• Document passage:
::::

Detailed Results and Complements on Query Answering under Greedy Bounded-Treewidth Sets of Existential Rules
The family of greedy bounded-treewidth sets of existential rules (gbts) is an expressive class of rules for which entailment is decidable. This decidability property relies on a structural property of the saturation by the chase (i.e., the set of inferred facts): for any initial set of facts, the saturation of these facts has a bounded treewidth (where the treewidth is computed on a graph associated with a set of atoms). Moreover, a tree decomposition of bounded width can be incrementally built during the chase. This family generalizes the important family of guarded existential rules, which itself generalizes Horn description logics used in OBDA.

::::

• Data segment:

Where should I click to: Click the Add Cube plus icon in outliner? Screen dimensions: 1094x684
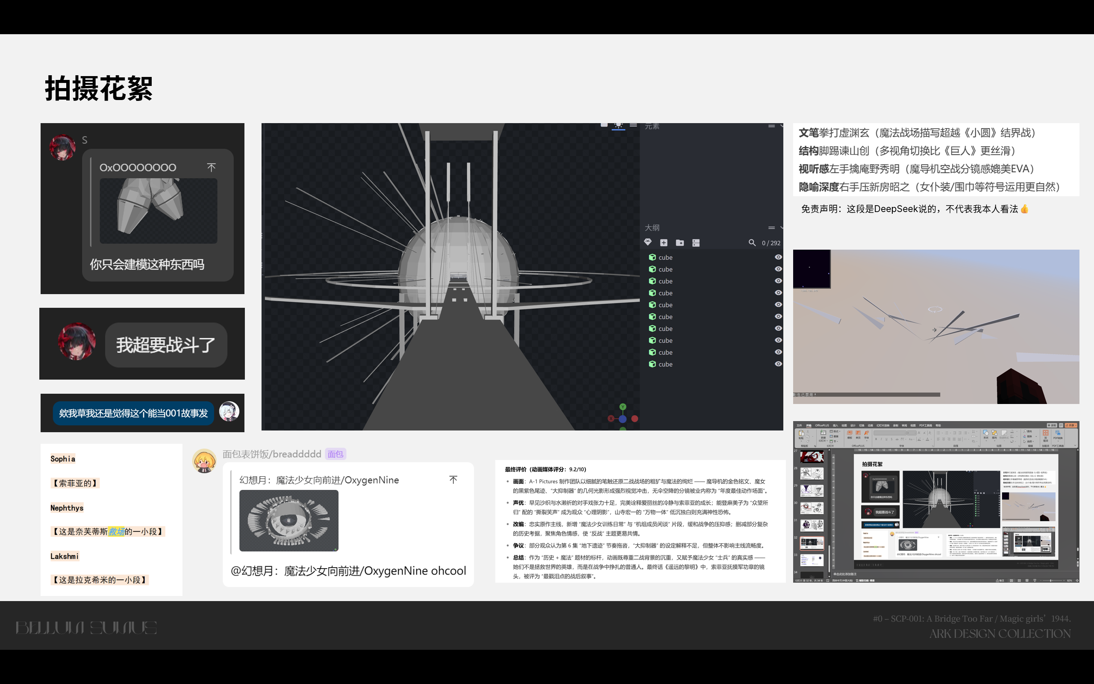click(664, 243)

::::

• Do this:
Reproduce the passage on query answering under greedy bounded-treewidth sets of existential rules in full, preserving its original wording.

• Result of this task:
Detailed Results and Complements on Query Answering under Greedy Bounded-Treewidth Sets of Existential Rules
The family of greedy bounded-treewidth sets of existential rules (gbts) is an expressive class of rules for which entailment is decidable. This decidability property relies on a structural property of the saturation by the chase (i.e., the set of inferred facts): for any initial set of facts, the saturation of these facts has a bounded treewidth (where the treewidth is computed on a graph associated with a set of atoms). Moreover, a tree decomposition of bounded width can be incrementally built during the chase. This family generalizes the important family of guarded existential rules, which itself generalizes Horn description logics used in OBDA.